• Task objective: Scan the material below and count each line with the string "Given". Reply with the count alone.

• Provided records:
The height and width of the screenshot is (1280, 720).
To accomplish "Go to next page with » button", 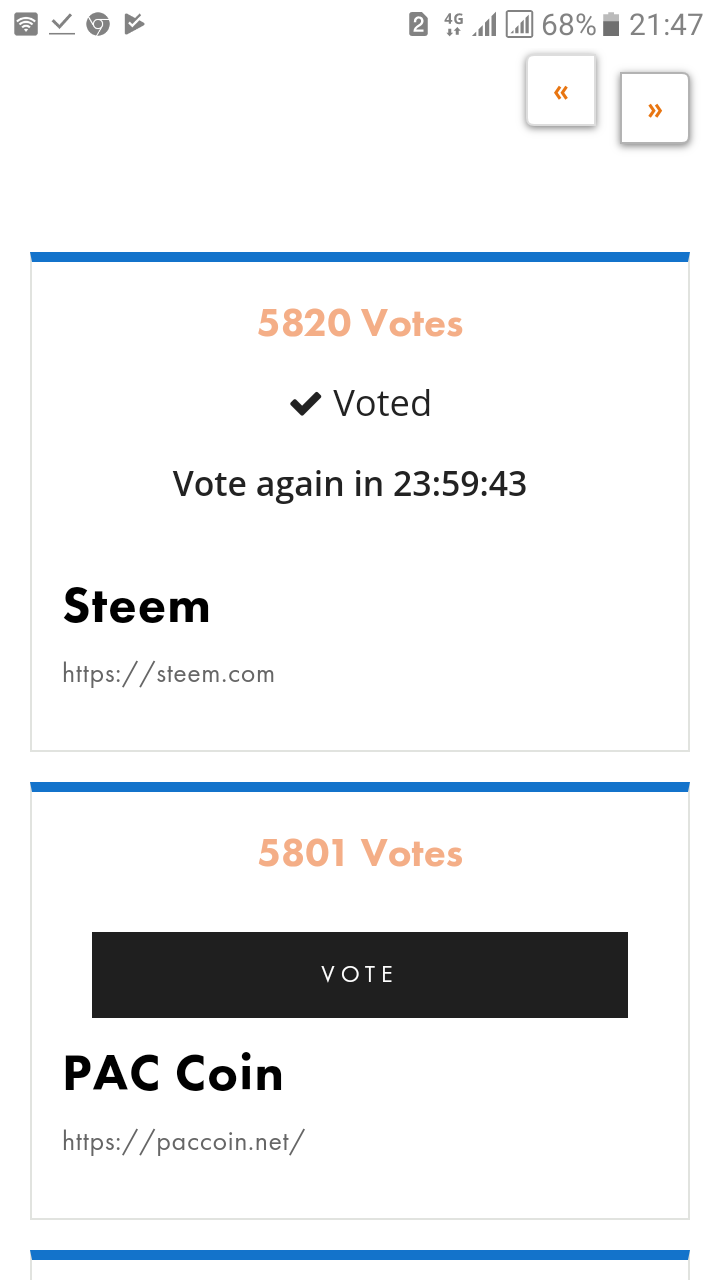I will (x=655, y=108).
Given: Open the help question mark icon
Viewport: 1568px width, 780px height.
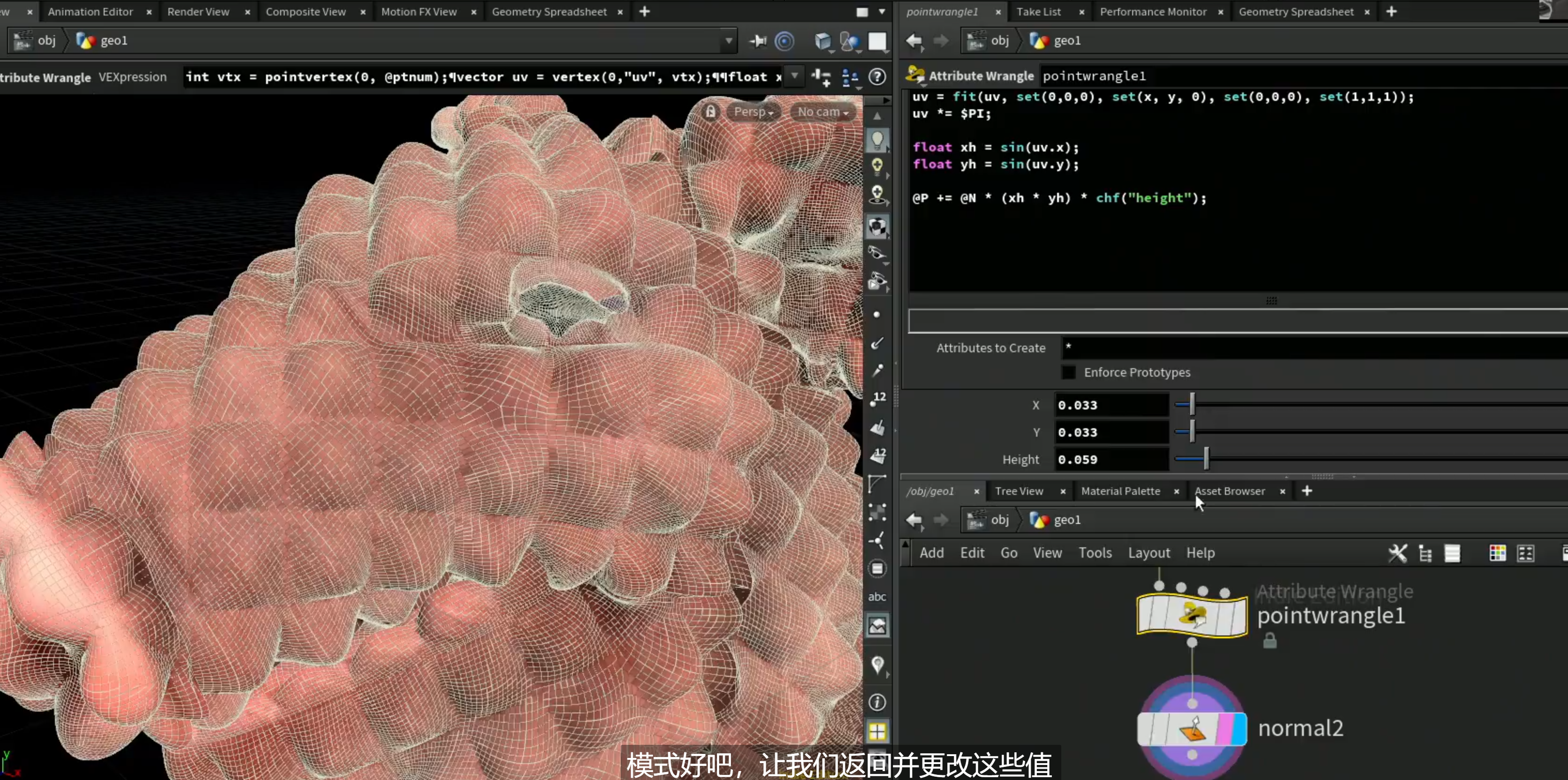Looking at the screenshot, I should coord(876,76).
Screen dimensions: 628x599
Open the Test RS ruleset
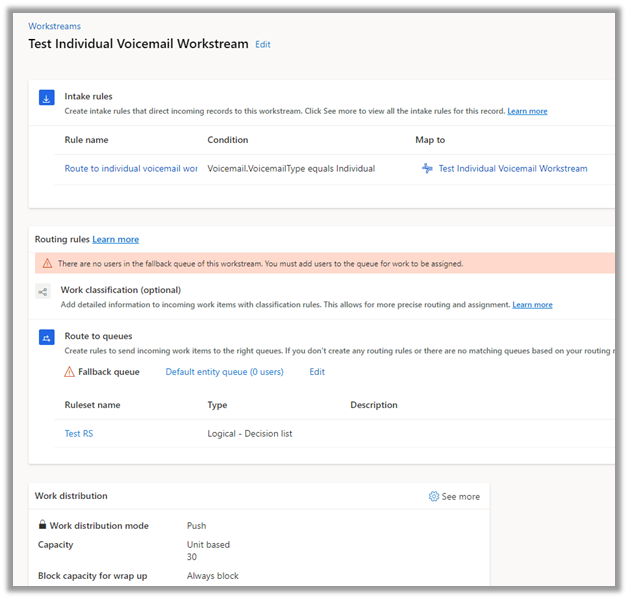(79, 434)
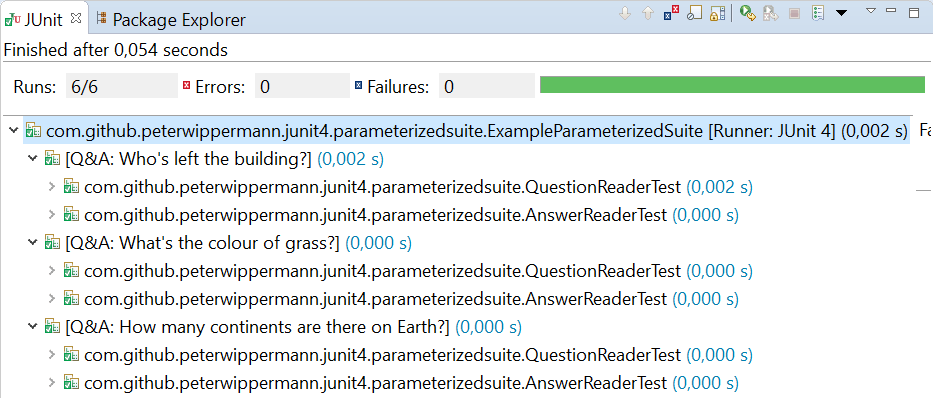Click the Stop JUnit Test Run square
Screen dimensions: 933x398
click(794, 13)
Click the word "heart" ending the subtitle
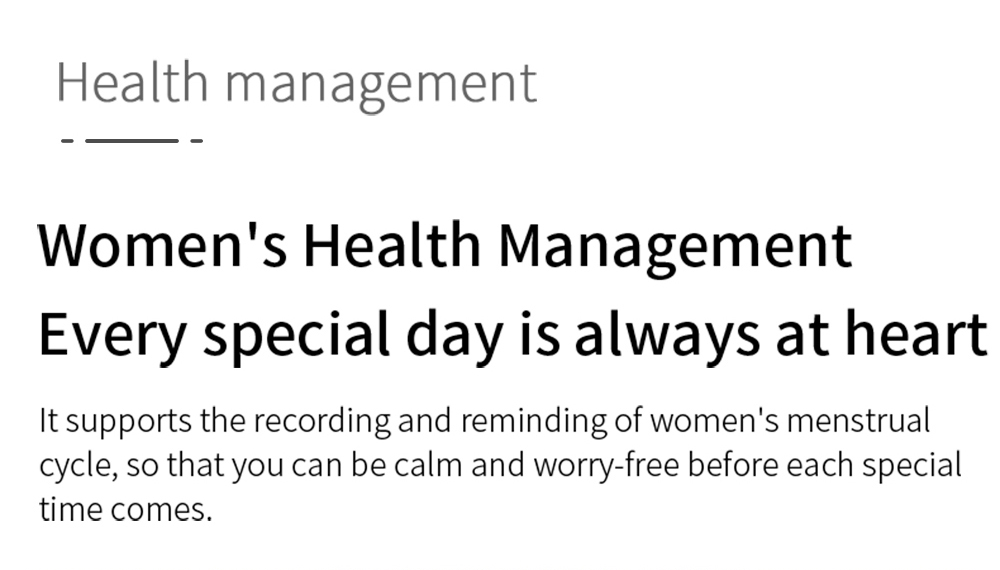Image resolution: width=1000 pixels, height=570 pixels. 921,335
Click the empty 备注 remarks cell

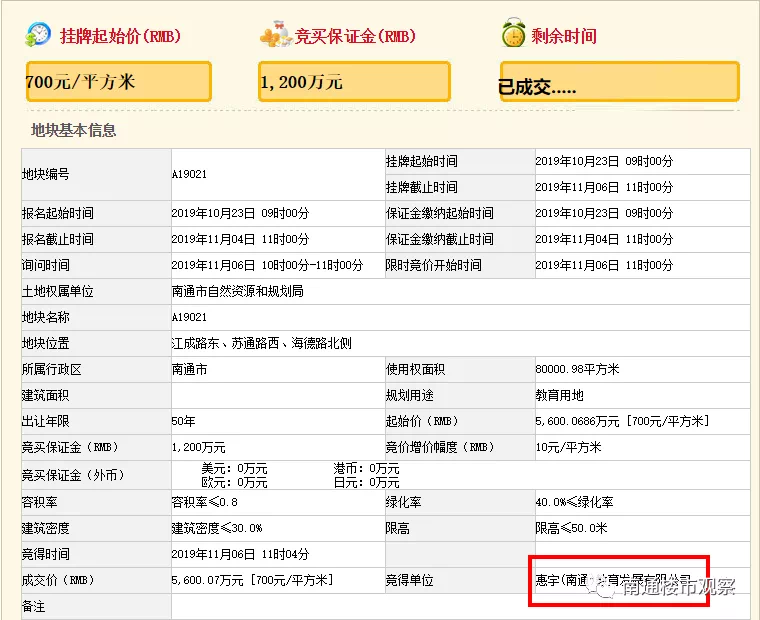pos(400,607)
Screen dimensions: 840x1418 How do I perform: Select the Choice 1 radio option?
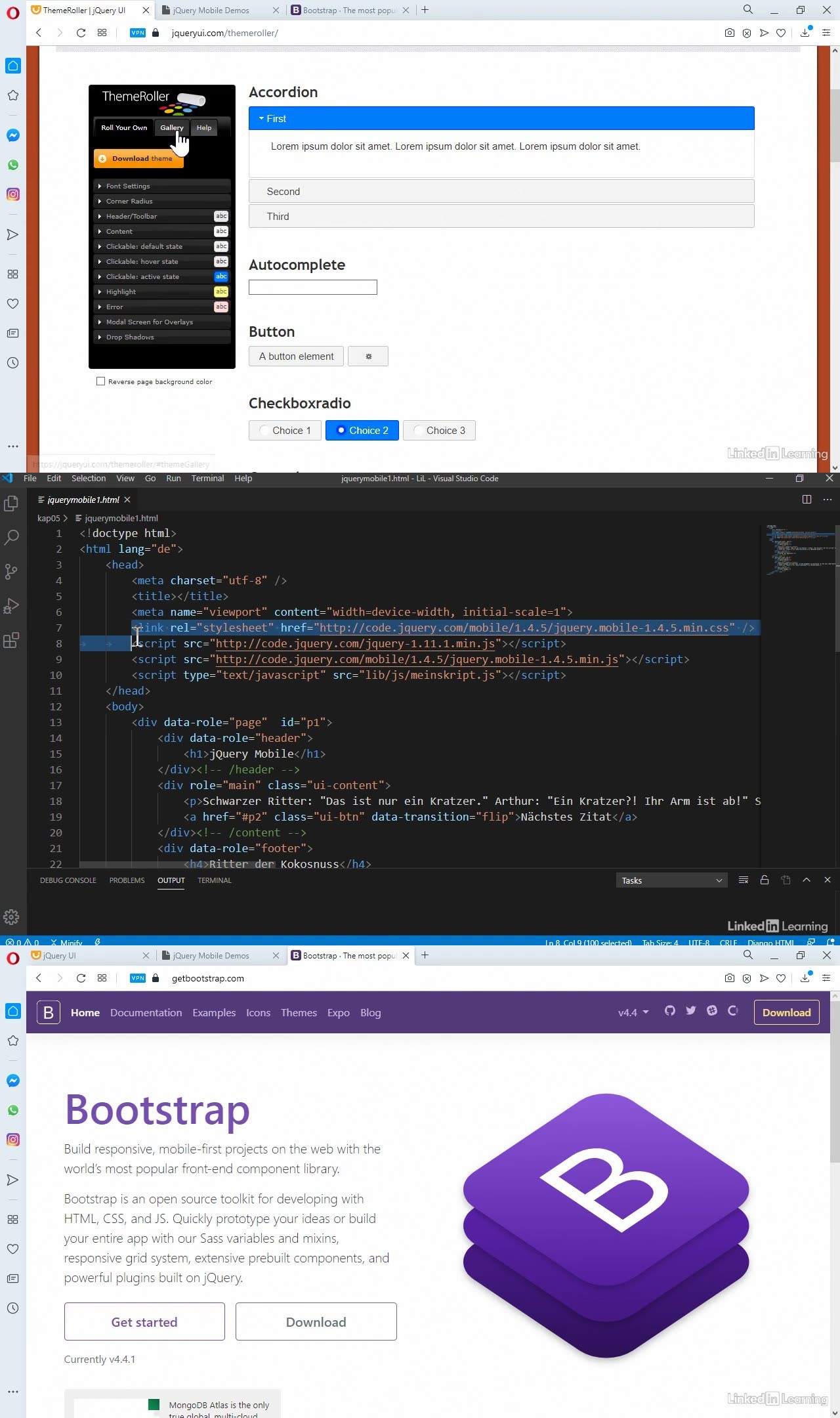tap(284, 431)
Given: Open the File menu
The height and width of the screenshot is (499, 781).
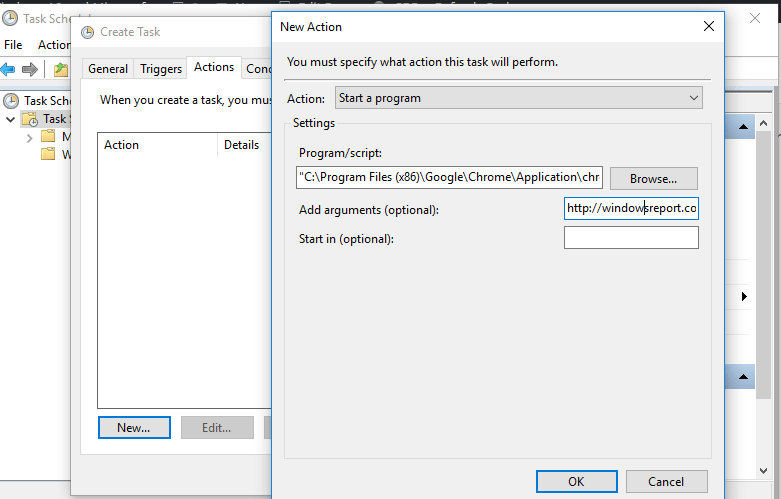Looking at the screenshot, I should coord(14,45).
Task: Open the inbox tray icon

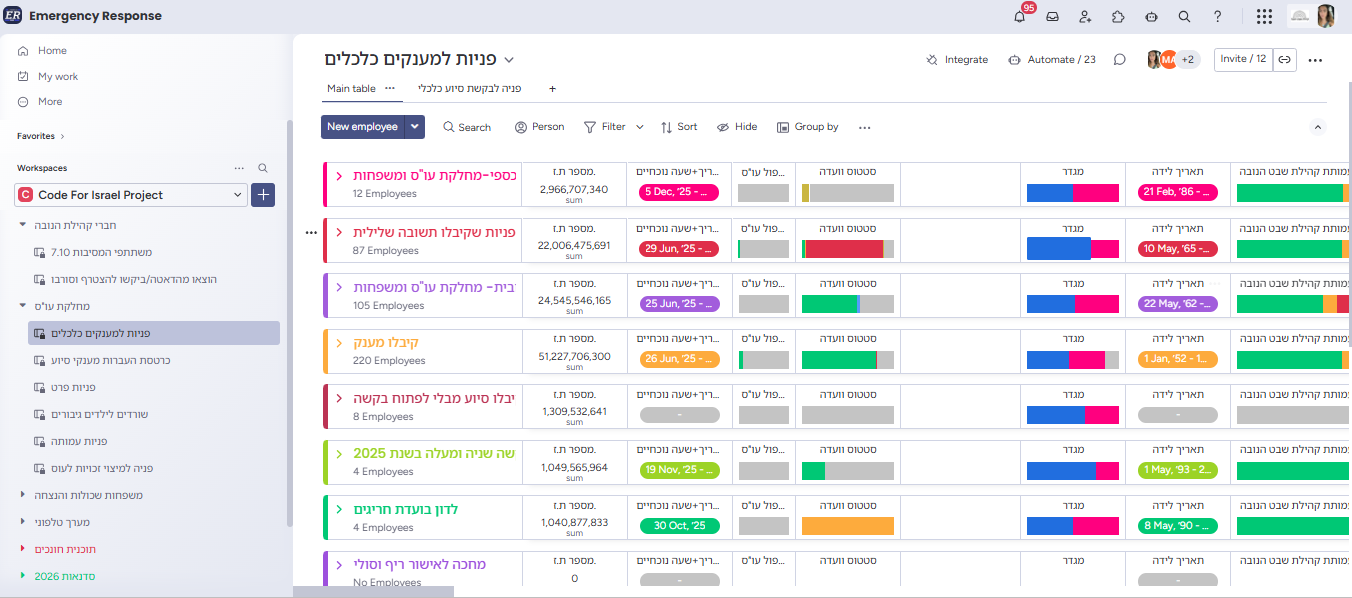Action: tap(1052, 17)
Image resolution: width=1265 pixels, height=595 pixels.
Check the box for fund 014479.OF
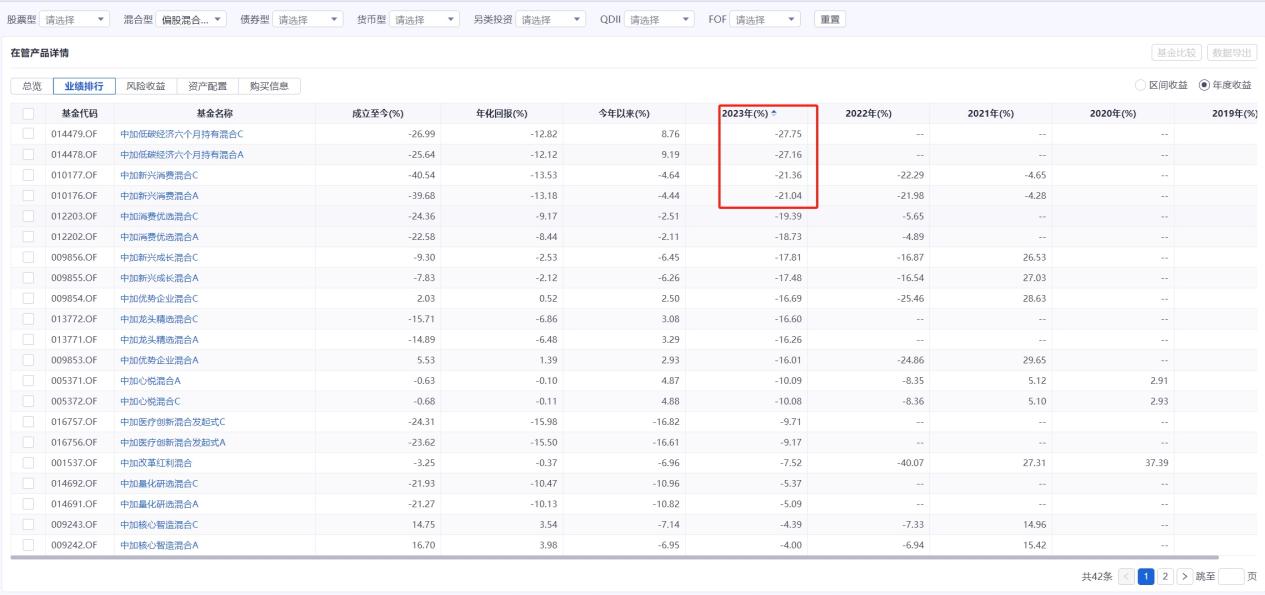pyautogui.click(x=28, y=134)
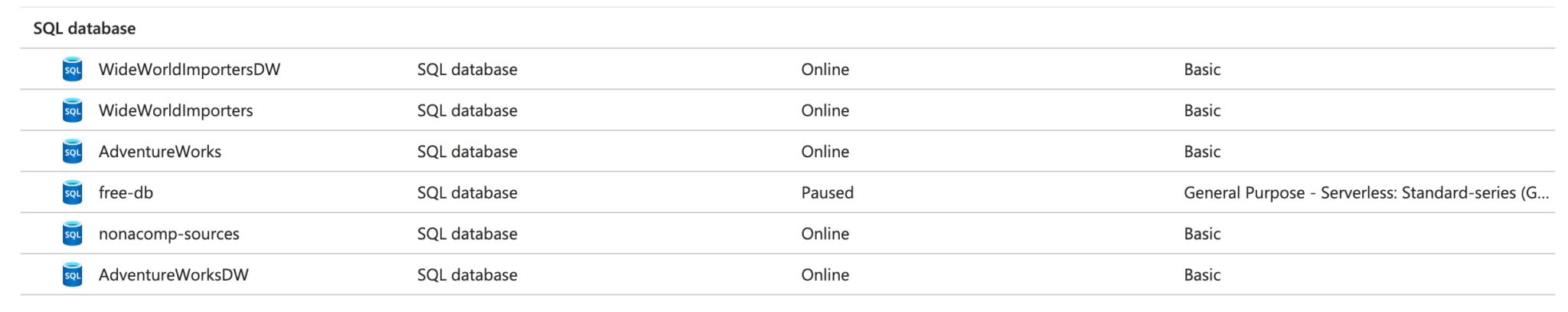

• Output below: 2